◆ **Problem**
In the records below, find every line with the word "pixels" and copy it.

◆ **Entries provided**
↓

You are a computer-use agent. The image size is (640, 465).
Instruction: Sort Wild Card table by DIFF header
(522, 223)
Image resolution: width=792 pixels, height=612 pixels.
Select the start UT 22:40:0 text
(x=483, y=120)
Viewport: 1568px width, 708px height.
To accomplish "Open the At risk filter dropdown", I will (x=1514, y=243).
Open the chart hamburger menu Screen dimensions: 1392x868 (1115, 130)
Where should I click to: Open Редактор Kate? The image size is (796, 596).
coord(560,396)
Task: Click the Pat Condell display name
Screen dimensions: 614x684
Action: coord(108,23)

↑
↓

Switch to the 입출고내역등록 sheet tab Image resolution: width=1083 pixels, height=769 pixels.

↑

◆ **Solution to the exercise**
Image resolution: width=792 pixels, height=612 pixels.
Switch to the 입출고내역등록 sheet tab Image resolution: width=1083 pixels, height=769 pixels.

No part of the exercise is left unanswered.